Back in Dhaka my "assistant" speaks non stop during the long taxi ride. It's night and I'm tired. He tells me stories that unveil the world that surrounds me, even if just a little bit. He keeps referring to me as his "master", I suspect fully aware of how uncomfortable that makes me. The density of the traffic makes me think that this is not only a god forsaken place -in the most literal sense of the word- but in addition it has bad traffic. Of course it figures that hell on earth would have bad traffic
Monday, February 20, 2012
hell hath bad traffic
Aid work is bizarre, to say the least. We are good at trashing it. we should be. Critical and self critical personalities are not only useful but a necessity. To survive, to stay relevant.
But maybe sometimes we should also highlight "the other" side. The one most of us signed up for.
Yesterday was one of those such days. I woke at dawn, compliments of a massive jetlag that keeps me half a day ahead of the people I love. With my brain and my heart in different time zones, it is sometimes difficult to keep track of which day I'm in. I had breakfast in an empty lobby next to a pool I'll never use, and then headed off to the "office"
First stop, I found myself surrounded by 20 imams. 20 male religious leaders of a faith I barely know. we spoke of child marriage and of dowries. They ate grapes while I munched on almonds.
Second stop a support center for people living with HIV aids to see a group of courageous women survivors of violence. They told me their stories. we smiled and talked while some of the children slept on the mat. Women who's own families won't allow them to sit on the same sofas they use, who won't feed them. One, just a child, had joined their ranks at the age of nine. All fighters. I felt proud to sit side by side with them, and embarrassed when they presented me a gift, a gift they can ill afford. They asked me to come visit them again.
"I cannot" I excuse my self "I live far and I have left small children behind to come meet you"
then comes the translation of their response
"she says she too has children, but she has to die and leave them"
slapping me back to my place. that of a stranger that can barely touch any of their lives. I leave humbled and embarrassed.
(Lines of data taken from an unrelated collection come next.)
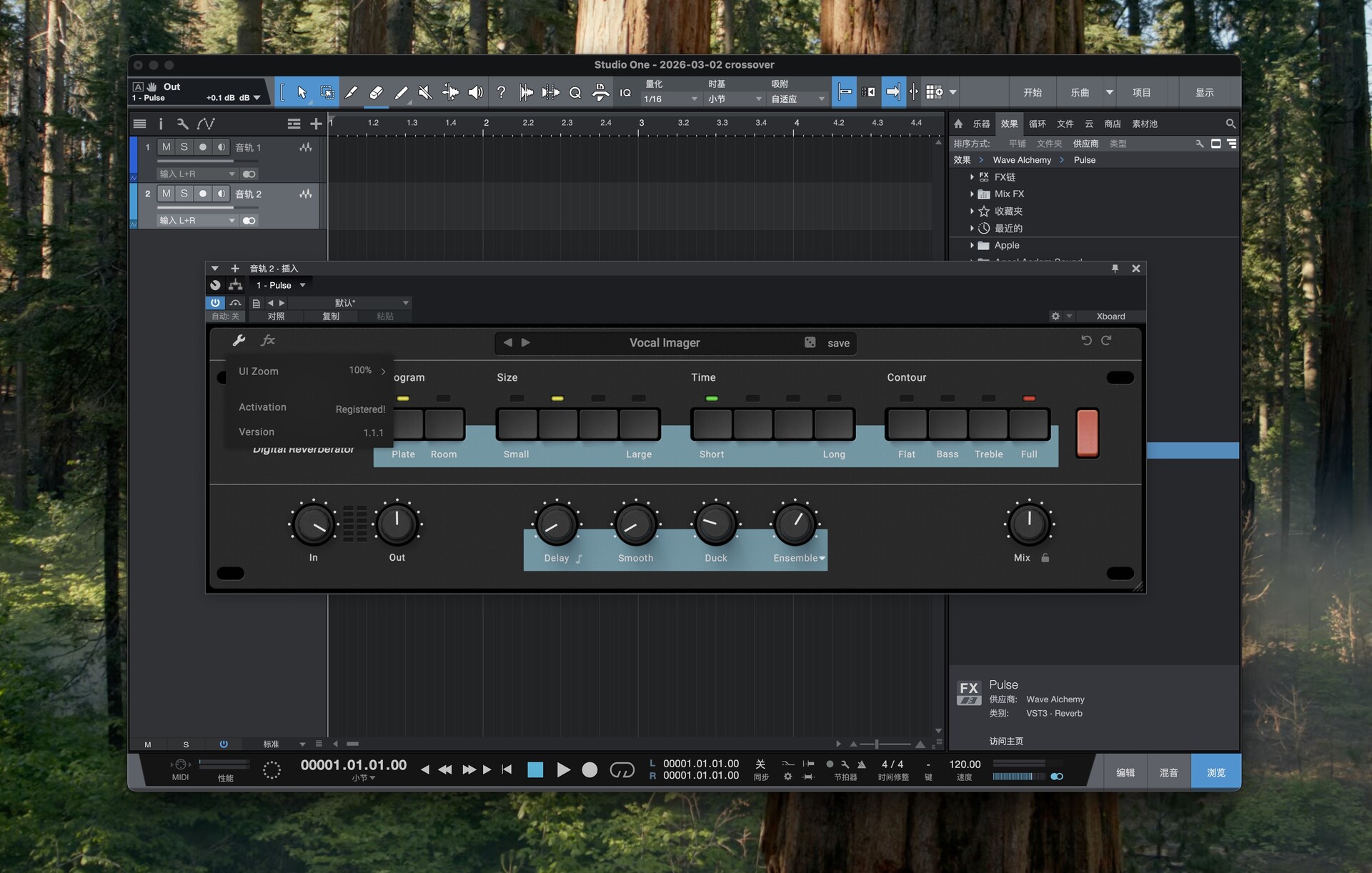Switch to the 混音 view
The height and width of the screenshot is (873, 1372).
(x=1169, y=772)
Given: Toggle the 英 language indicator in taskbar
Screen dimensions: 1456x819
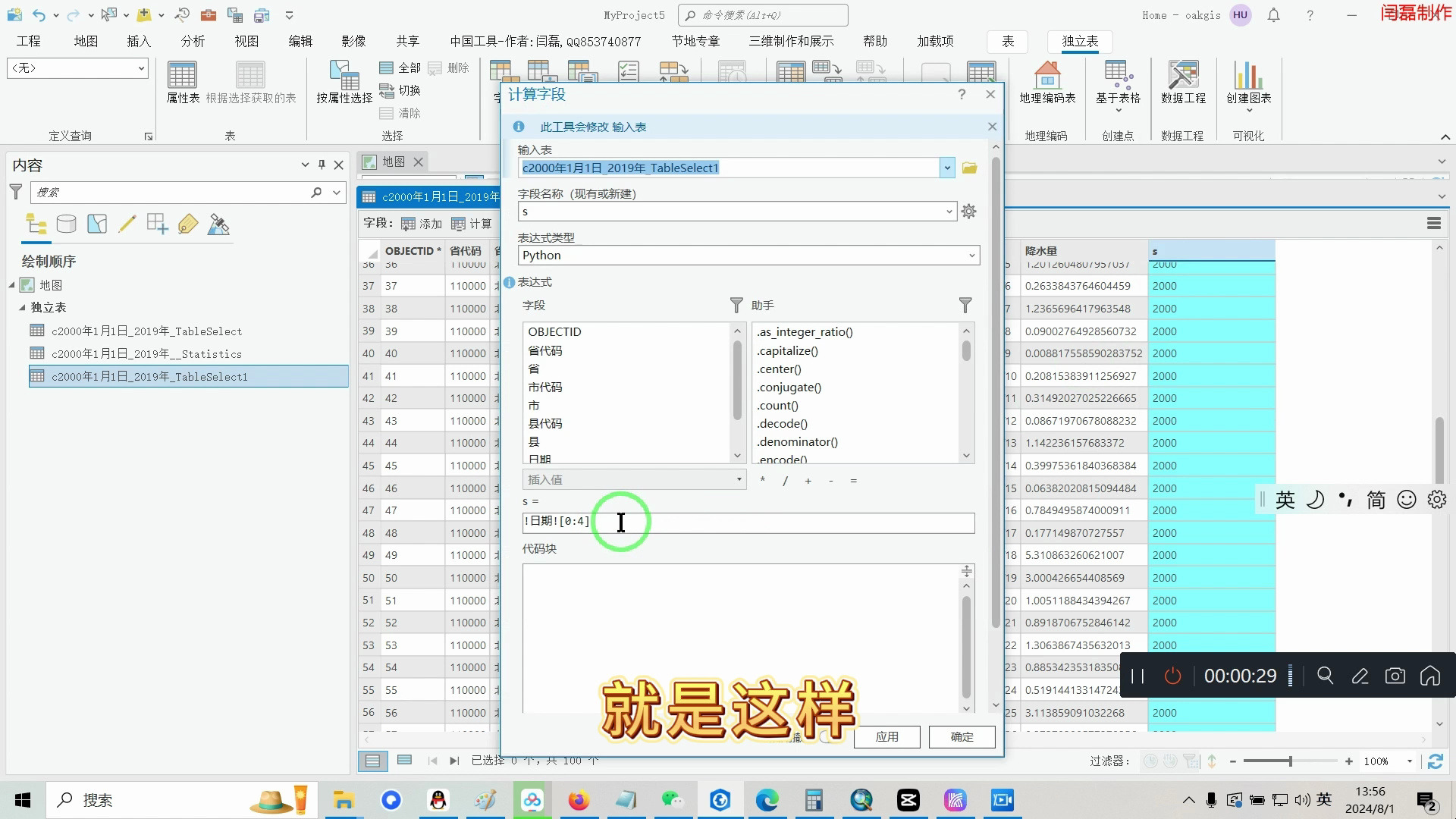Looking at the screenshot, I should (x=1324, y=799).
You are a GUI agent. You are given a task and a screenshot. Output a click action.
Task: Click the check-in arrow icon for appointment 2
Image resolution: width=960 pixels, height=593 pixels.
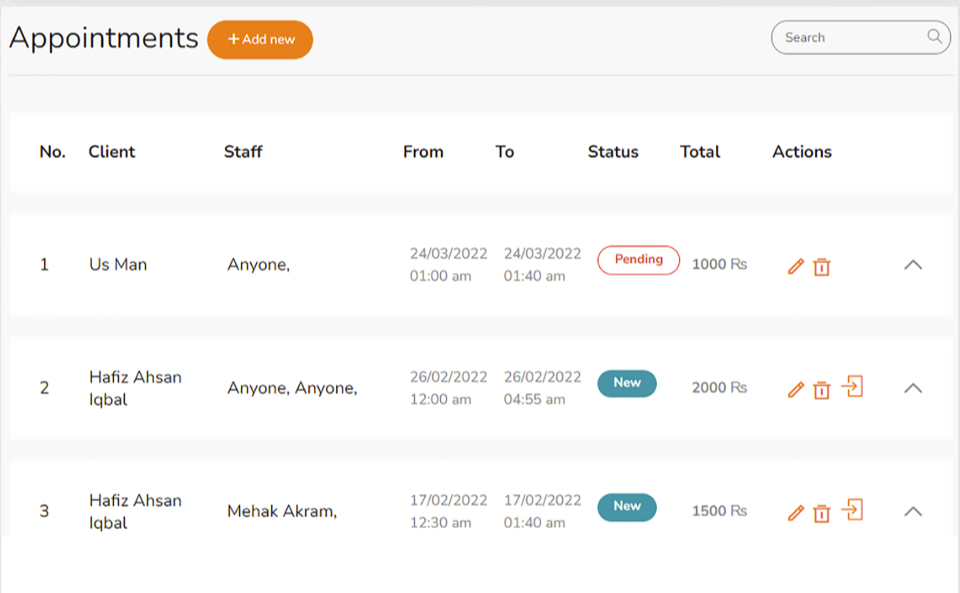coord(852,387)
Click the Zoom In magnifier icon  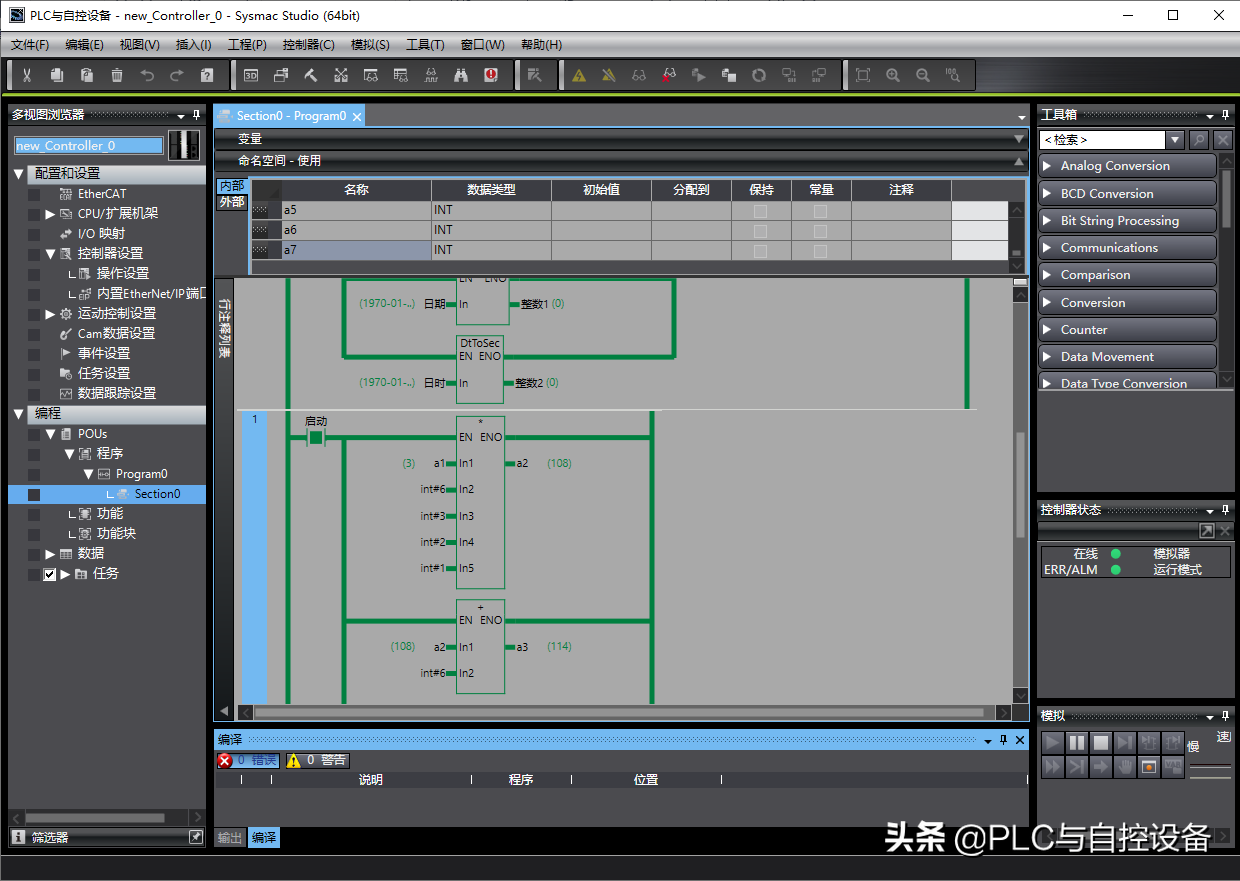893,75
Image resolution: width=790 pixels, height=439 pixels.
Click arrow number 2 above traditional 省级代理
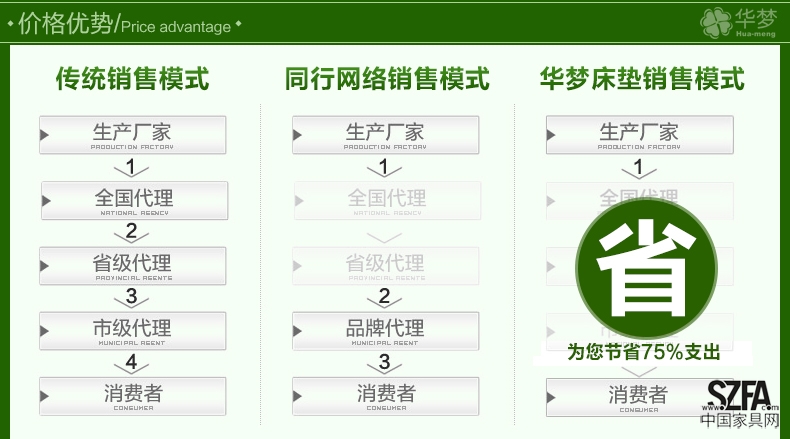pos(131,233)
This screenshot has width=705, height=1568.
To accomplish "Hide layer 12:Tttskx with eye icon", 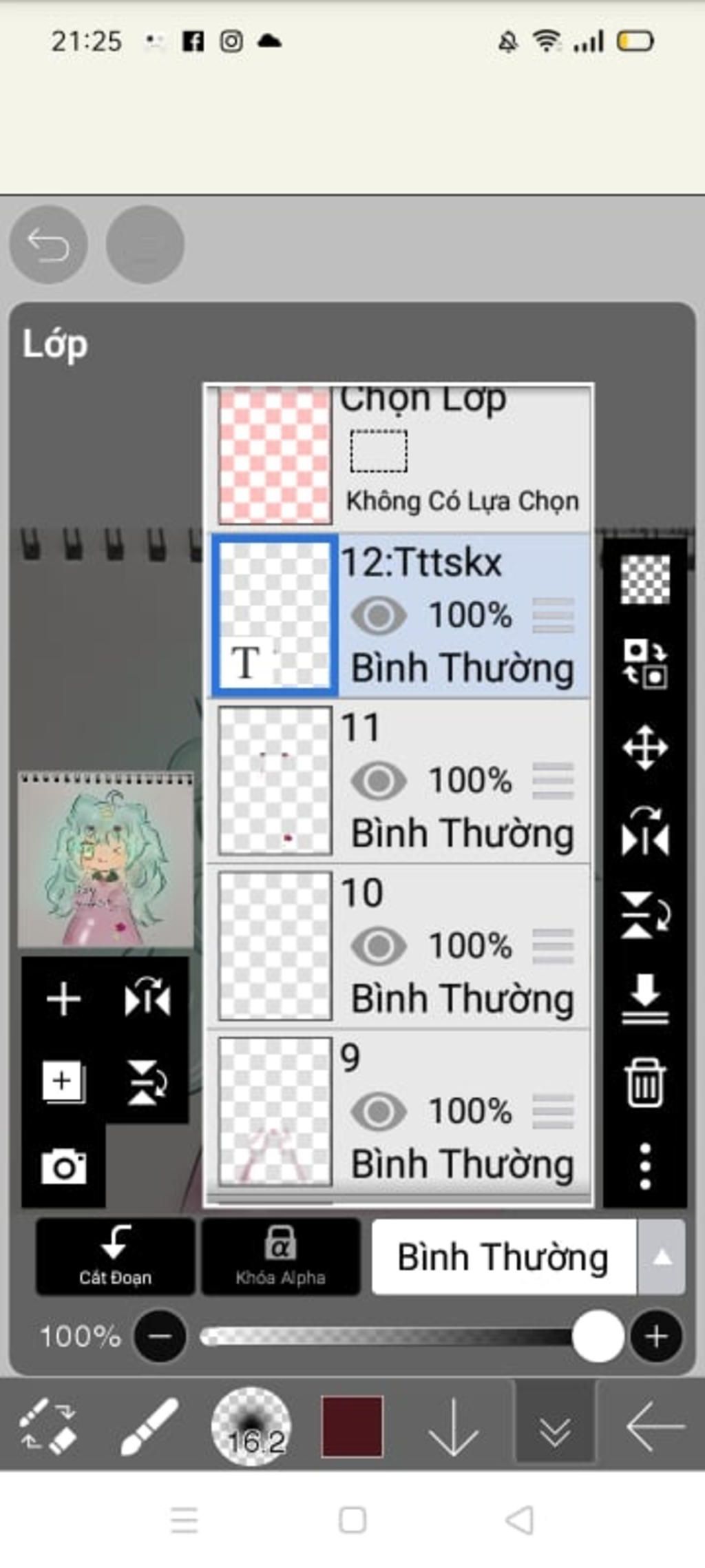I will pos(379,615).
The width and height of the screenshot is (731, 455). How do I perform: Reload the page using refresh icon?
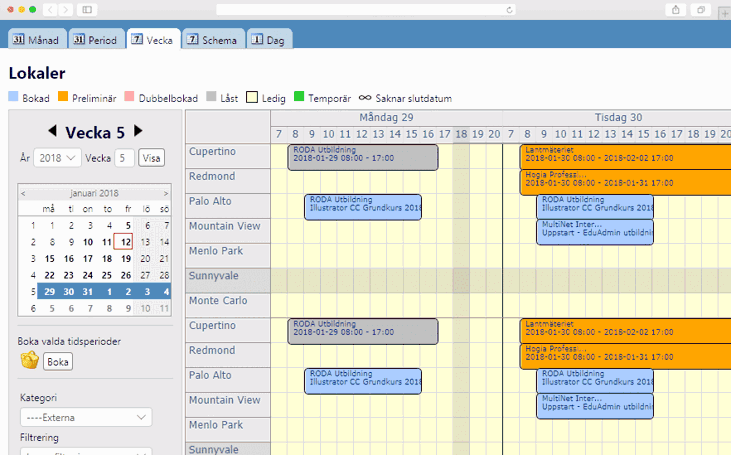pyautogui.click(x=509, y=9)
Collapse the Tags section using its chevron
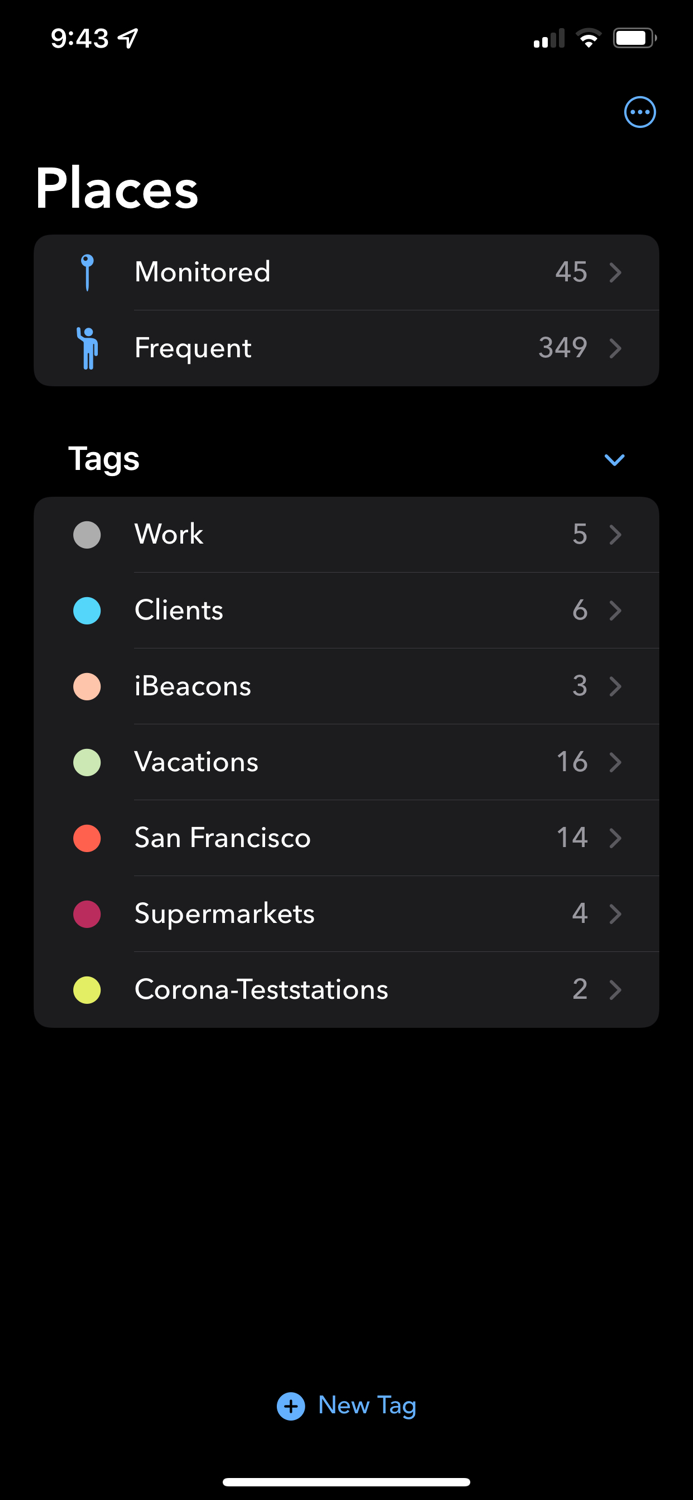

Third stop a training center for women who have chosen to leave all they know in search of money. Most of them headed for Saudi Arabia to work as domestics. Here they are taught to make beds, how to use machines that you and me take for granted, like the toaster or the vacuum cleaner. A small mannequin of a child stares back at me. A buggy next to it. These are the things they must come familiar with for their new life.
Then the airport. Children smile as I photograph them through the glass barrier that divides our worlds: that of those sipping tea while waiting to board a plane from those begging for food.
"at least you made them smile" replies a little voice inside me. I feel smaller than the voice.